Although I’ve visited several church members and friends in hospitals, I never enjoy being there, and I don’t stay long. Maybe it’s the smell of disinfectant; I’m not sure. Hospitals just make me feel uncomfortable.
But an interesting thing happens whenever a loved one gets sick or injured. I forget my distaste for hospitals, and I happily enter in to spend time with those I care about. I’ve also needed hospital care multiple times, and my aversion to them hasn’t prevented me from utilizing their services.
What’s this got to do with missions?
Just recently, I was admitted to our local ABWE hospital in Tsiko, Togo, which is located about 40 minutes north my home in Kpalimé. I was very sick and needed IV fluids and some strong antibiotics. Having lived in West Africa for about six years as both an MK and an adult missionary, I’ve been treated numerous times and admitted at least twice. Hospital workers have helped me through lots of medical problems, from amoebiasis to rotator cuff impingement. I count it no small personal victory have avoided malaria (so far).
My wife and all of our kids have all been treated at the mission hospital in Togo. One of our most frightening experiences was when our daughter Alethia, born at Hôpital Baptiste Biblique (Baptist Bible Hospital) in Tsiko, and was again hospitalized for several nights to undergo malaria treatment at only six weeks old.
During all those times, it was a great comfort to us to know that God had provided highly skilled hospital and clinic staff to take care of us. I knew that everyone—the doctors, PA’s, nurses, nurses’ assistants, lab technicians, pharmacy techs, receptionists, chaplains, etc.—all genuinely cared about me and my family. They weren’t just doing a job and accomplishing tasks; they really wanted us to get better, and I could sense it.
This deep-seated feeling that people care—that’s what makes mission hospitals so effective. Statistical data is one thing—in 2018, 18,496 patients were treated at our small clinic and hospital in Tsiko in 2018—but what’s better than numbers is knowing that those patients and family members sense the genuine compassion of the staff and missionaries attending to their physical and spiritual needs. This establishes a powerful opportunity to proclaim the good news of the Lord Jesus.
Every patient in our mission hospitals has the chance to hear the gospel, and our staff prays both for and with each patient and their family.

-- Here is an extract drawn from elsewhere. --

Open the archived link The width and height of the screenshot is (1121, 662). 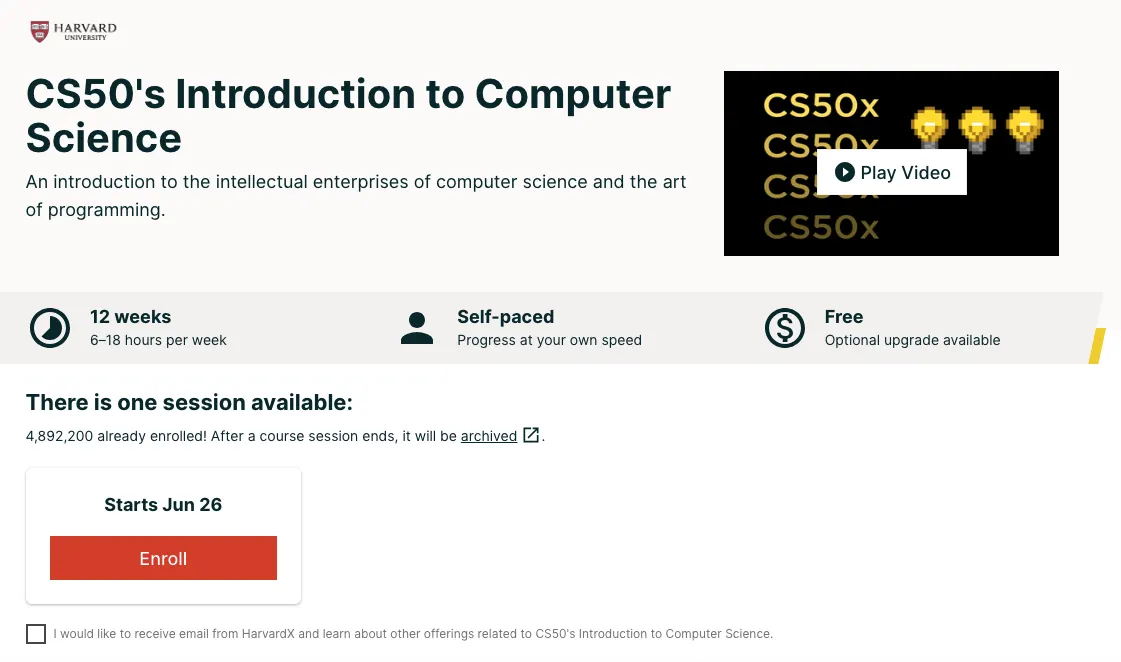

One of my favorite stories from the hospital was about a 10-year-old boy and his family. He was badly burned, and he looked as though he would die, not only from the burns but from the resulting infections. Missionaries from the hospital and the local Christian school were able to give the gospel repeatedly to the boy and his family during the long recovery process.
Eventually, after speaking with one of the hospital chaplains, the boy’s mother professed faith in Christ and became outspoken about her faith to her family members. Not only did the hospital staff provide great medical care to a child in a severe situation, but they were able to see a patient’s family member come to faith in Jesus.

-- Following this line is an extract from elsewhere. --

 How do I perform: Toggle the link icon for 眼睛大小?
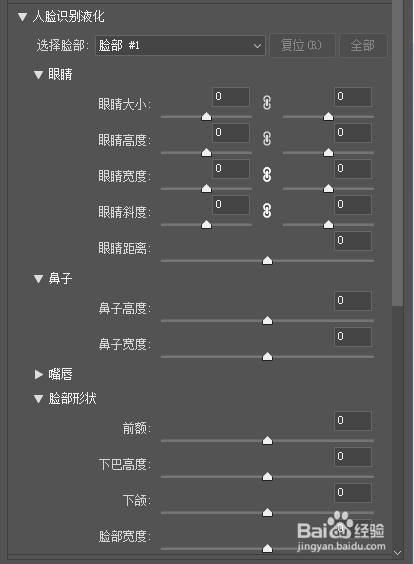267,103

Should missionaries engage in hospital ministry? We wish it weren’t so, but people from every tribe, language, and nation get sick and injured. This gives missionaries a strategic opportunity to share the gospel. For us, individuals from every ethnic group in Togo and the surrounding countries—including unreached and unengaged people groups—come to our hospital for treatment. People who have no Christian friends, family members, or gospel witnesses in their lives will nevertheless come for healing and hear the good news of Jesus.
Animists, Muslims, nominal Christians, others sense the compassion of our missionaries and staff who care for them, their spouses, children, parents, brothers, and sisters. It’s no wonder that when the doctors, nurses, chaplains and other staff tell them the gospel, they are often willing to listen.
I can’t think of any other ministry that more effectively spreads the seed of the gospel to more people than a missionary hospital. In that sense, I really do like hospitals after all.